我与陈忠实同志曾一起应邀到长庆油田采油二厂举办的文学讲习班讲过学,对他留下了良好而深刻的印象。虽然文艺思想有分歧,但对他仍抱有厚望,相信他会端正创作思想,打造精品力作。不料他却不幸早逝,甚感痛惜和哀惋。如今虽然他离世了,我们也不能为逝者讳,应该痛定思痛,吸取惨痛教训,认真分析其错误表现,挖掘其错误根源,联系国内外形势,揭示其严重危害,这是对于陈忠实同志最好的纪念。
《白鹿原》的错误表现
一是严重歪曲中国近现代社会性质和历史面貌,把山河破碎、民不聊生的半封建半殖民地的旧中国,描写成看不到剥削和压迫,地富与长工的和谐家园,从而告诉人们:革命没有任何阶级基础和社会根源。
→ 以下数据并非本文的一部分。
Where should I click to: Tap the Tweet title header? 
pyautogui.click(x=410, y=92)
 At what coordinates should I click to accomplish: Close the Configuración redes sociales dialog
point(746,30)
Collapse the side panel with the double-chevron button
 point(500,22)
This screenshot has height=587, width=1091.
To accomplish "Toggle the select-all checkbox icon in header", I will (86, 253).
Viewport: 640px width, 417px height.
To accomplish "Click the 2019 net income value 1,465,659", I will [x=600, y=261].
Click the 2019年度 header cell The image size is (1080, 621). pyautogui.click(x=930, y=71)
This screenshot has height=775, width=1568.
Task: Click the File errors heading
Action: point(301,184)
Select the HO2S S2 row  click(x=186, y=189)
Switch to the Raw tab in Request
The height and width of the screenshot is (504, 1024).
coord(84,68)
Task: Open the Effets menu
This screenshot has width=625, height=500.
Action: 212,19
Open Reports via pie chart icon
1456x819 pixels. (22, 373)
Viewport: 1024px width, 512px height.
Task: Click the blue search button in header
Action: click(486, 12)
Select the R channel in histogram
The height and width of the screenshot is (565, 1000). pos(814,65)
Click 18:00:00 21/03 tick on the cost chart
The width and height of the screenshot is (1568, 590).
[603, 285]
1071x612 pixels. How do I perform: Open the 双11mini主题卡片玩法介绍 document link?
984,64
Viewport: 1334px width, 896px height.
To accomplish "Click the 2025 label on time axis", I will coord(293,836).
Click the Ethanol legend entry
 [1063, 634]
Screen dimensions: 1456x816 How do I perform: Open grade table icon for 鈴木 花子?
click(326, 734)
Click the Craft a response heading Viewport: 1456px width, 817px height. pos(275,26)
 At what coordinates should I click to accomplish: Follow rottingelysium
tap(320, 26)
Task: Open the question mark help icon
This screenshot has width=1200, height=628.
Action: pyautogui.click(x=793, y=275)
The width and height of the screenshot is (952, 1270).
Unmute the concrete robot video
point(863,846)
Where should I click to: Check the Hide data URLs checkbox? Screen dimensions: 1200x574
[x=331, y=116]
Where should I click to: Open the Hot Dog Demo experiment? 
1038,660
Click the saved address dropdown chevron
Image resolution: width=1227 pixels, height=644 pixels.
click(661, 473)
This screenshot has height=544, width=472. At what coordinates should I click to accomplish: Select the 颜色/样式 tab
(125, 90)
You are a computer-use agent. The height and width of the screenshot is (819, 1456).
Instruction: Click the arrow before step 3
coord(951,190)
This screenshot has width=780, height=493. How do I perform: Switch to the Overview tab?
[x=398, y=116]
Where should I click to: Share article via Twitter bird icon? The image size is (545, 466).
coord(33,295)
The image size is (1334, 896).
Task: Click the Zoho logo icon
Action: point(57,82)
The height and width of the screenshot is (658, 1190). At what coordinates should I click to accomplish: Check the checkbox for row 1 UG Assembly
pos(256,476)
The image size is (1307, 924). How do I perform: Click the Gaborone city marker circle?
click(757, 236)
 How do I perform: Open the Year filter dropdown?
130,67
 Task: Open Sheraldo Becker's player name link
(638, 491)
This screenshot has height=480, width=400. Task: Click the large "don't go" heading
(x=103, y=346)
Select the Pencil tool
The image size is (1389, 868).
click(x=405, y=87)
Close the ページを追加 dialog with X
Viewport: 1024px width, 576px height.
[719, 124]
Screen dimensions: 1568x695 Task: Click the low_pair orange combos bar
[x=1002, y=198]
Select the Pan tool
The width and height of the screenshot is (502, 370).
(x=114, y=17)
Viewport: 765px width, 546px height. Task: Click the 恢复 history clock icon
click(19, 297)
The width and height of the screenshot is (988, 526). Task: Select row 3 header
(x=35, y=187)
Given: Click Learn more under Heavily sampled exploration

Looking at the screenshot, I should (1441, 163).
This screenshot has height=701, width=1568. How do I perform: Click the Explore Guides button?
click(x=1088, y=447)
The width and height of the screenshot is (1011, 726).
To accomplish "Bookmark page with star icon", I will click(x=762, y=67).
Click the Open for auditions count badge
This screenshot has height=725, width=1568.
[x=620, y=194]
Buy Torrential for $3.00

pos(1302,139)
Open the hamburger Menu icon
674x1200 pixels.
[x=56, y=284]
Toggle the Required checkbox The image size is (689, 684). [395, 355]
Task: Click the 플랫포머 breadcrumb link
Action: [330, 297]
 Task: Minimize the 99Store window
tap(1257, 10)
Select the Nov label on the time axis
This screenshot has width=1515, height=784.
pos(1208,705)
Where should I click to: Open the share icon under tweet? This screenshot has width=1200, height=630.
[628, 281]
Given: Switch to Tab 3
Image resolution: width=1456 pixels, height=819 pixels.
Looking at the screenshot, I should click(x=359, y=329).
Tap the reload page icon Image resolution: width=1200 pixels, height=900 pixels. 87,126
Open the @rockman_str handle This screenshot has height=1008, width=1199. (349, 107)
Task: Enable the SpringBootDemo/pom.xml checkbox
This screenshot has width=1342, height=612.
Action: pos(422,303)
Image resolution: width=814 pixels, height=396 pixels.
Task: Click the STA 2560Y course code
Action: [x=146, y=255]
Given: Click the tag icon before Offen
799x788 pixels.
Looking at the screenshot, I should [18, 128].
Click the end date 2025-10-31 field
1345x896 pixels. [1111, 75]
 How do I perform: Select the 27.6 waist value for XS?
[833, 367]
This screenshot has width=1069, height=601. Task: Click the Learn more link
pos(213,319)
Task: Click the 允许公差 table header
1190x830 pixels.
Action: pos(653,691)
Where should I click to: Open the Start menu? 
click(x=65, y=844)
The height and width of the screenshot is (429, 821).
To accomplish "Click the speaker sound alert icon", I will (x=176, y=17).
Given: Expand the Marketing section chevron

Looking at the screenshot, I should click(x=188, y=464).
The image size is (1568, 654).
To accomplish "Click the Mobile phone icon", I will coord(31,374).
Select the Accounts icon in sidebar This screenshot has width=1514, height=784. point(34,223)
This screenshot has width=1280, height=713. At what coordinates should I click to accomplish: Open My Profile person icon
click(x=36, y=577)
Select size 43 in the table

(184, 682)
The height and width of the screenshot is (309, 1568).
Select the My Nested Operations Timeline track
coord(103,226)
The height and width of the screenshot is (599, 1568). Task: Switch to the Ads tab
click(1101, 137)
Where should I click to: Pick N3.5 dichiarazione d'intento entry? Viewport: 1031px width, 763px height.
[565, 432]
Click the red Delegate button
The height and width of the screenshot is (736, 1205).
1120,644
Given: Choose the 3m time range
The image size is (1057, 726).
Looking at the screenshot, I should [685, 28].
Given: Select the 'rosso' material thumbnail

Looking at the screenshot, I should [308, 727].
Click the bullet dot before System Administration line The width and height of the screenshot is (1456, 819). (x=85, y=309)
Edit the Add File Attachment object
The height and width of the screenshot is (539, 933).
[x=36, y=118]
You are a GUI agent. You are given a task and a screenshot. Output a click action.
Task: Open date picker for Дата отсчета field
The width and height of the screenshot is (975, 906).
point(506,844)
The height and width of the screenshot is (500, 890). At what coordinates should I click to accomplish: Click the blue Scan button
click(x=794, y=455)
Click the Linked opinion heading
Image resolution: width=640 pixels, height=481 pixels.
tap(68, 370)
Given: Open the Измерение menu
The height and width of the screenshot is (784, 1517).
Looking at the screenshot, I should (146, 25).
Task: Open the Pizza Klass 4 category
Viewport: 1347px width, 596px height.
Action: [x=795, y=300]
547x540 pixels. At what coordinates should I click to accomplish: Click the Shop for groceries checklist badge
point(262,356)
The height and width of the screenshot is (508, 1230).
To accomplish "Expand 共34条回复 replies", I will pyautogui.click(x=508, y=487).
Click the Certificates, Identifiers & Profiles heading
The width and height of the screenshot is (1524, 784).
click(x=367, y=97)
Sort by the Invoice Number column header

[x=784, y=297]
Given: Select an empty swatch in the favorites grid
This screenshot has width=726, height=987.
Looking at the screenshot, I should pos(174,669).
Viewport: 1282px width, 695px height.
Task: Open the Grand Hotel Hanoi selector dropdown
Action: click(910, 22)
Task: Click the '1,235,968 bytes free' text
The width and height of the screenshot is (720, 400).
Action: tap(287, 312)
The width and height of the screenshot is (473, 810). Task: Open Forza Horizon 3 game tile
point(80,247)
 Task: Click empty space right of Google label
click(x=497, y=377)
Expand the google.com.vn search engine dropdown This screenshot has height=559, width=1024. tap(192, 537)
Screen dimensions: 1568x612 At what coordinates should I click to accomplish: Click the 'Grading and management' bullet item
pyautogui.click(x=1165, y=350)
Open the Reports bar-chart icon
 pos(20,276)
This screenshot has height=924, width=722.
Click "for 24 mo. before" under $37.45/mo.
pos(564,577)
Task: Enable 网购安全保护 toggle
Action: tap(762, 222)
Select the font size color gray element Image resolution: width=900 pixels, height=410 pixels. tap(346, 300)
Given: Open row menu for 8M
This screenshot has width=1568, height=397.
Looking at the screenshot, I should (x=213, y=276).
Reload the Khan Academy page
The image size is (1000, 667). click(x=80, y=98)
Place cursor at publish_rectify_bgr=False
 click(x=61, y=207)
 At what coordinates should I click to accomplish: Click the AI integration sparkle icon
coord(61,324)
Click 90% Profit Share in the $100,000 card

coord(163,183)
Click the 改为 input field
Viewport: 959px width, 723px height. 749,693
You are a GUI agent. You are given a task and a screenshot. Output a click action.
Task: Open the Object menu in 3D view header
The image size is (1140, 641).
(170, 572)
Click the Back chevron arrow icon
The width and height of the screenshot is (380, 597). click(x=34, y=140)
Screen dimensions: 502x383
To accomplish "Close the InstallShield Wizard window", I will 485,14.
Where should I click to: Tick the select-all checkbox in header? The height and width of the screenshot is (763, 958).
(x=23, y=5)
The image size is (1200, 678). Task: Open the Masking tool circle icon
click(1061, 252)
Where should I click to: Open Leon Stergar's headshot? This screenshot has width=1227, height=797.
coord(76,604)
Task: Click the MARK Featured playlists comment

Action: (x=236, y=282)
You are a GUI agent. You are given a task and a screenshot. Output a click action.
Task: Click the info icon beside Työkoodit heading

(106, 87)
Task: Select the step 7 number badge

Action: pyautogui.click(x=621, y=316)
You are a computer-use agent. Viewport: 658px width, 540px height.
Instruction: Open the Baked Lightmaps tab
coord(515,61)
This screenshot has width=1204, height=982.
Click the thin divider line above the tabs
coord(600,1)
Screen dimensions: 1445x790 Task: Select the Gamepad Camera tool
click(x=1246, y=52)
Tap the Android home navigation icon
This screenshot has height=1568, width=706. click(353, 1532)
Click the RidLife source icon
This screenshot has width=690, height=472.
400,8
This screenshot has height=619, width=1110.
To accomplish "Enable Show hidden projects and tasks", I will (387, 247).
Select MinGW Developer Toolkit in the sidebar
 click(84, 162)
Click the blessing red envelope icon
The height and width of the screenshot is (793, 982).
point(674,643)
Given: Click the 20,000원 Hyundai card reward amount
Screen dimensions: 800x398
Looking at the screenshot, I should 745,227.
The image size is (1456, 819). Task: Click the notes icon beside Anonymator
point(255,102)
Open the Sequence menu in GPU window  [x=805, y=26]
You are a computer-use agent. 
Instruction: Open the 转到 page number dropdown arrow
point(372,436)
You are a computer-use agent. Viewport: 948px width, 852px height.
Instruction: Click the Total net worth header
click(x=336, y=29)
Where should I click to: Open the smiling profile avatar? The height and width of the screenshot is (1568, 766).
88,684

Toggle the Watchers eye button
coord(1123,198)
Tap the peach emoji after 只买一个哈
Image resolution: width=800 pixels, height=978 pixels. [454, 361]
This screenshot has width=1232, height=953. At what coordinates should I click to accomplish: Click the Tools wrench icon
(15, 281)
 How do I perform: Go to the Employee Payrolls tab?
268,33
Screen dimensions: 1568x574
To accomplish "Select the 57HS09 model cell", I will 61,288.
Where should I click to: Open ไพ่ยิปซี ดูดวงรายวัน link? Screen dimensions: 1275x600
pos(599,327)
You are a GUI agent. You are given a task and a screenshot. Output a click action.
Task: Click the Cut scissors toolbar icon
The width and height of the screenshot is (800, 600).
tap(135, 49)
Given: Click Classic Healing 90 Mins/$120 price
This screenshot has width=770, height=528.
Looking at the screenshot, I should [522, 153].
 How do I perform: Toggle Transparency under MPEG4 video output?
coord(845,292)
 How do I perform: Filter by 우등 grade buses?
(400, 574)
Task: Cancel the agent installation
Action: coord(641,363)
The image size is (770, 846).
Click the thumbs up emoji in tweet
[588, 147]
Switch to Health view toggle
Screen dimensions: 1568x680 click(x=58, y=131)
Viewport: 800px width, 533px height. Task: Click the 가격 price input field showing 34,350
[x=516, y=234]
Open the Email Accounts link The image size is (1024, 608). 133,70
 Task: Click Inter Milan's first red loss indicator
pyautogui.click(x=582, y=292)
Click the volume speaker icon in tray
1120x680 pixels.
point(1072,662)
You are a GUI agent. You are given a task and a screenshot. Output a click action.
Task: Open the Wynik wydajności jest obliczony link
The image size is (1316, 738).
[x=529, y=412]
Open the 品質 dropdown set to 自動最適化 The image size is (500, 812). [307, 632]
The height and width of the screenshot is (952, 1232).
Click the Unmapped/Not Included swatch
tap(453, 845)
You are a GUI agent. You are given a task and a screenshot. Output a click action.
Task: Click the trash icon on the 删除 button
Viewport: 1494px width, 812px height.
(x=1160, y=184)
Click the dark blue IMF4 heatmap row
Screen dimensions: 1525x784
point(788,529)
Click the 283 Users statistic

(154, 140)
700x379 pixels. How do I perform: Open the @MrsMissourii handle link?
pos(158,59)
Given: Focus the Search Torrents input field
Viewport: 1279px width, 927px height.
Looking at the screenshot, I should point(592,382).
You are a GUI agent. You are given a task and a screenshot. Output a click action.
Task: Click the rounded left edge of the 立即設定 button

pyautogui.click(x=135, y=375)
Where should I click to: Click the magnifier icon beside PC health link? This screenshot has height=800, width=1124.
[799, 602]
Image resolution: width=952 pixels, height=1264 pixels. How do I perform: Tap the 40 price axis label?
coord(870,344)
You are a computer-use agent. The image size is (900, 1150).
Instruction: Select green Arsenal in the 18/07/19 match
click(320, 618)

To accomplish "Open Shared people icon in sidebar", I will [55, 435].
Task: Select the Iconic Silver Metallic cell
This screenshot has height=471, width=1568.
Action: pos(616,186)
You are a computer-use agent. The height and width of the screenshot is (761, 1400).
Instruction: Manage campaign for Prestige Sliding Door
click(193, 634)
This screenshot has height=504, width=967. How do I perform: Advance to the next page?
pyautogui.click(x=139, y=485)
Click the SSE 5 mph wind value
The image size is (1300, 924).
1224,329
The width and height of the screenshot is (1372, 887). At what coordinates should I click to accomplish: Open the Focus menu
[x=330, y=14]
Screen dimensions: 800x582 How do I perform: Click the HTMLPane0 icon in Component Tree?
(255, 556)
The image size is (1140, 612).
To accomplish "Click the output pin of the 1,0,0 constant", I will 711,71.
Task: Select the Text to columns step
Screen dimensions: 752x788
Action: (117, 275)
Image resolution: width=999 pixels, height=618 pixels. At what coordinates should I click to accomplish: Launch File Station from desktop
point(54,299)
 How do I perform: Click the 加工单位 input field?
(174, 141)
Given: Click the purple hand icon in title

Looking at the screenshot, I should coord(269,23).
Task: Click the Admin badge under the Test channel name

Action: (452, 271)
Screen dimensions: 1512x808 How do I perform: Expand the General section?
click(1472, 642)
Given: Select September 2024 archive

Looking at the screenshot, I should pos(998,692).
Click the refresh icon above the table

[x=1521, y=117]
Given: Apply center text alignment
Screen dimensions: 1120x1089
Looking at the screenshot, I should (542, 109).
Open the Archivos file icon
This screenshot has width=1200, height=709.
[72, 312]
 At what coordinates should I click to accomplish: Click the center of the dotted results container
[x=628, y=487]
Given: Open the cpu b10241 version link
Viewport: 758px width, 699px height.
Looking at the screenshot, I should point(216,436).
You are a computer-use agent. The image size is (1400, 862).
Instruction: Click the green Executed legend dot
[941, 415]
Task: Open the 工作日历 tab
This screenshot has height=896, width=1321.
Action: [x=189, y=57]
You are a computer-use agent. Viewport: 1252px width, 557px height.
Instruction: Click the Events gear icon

共产党发动的农民运动,“连一根鸡毛子也扇不起来”。是孙中山领导的旧民主主义的辛亥革命和中国共产党领导的新民主主义革命和社会主义革命破坏了桃花源、伊甸园一样的田园牧歌般的生活境界,这就从根本上丧失了作为文学艺术生命的真实性。
二是极力赞颂封建地主阶级代表人物和封建主义意识形态,把封建家族族长白嘉轩和封建文化腐儒朱先生美化为圣贤和救世主,企图以儒家学说抵制和取代马克思主义。据《文汇报》一位记者透露,数年前在陕西省委主要领导宴请金庸的席上,金庸曾对陈忠实说:你比我胆子大,敢给地主阶级翻案。陈忠实笑答:您看懂了,“茅盾文学奖”的评委没有看懂。借鉴胡乔木同志对西方人道主义的分析,我们也可以将中国儒家学说分为世界观和历史观以及伦理原则和道德规范两个层面。儒家“仁义”观念和“仁政”思想,从世界观和历史观层面来说,是建立在封建主义经济基础之上的上层建筑和意识形态,是中国传统文化中的糟粕,维护和巩固的是人剥削人、压迫人的社会制度,这本身就是最大的不仁不义!而封建家庭的族权与封建国家的政权是结合在一起欺压人民的。白嘉轩对鹿三的“仁义”,带有更大的虚伪性和狡猾性,不过是为了更充分地剥削鹿三的劳力,使鹿三更忠心耿耿地为自己卖命而已,以致欺骗得鹿三为了白氏家族的家声,亲手杀死了自己的儿媳。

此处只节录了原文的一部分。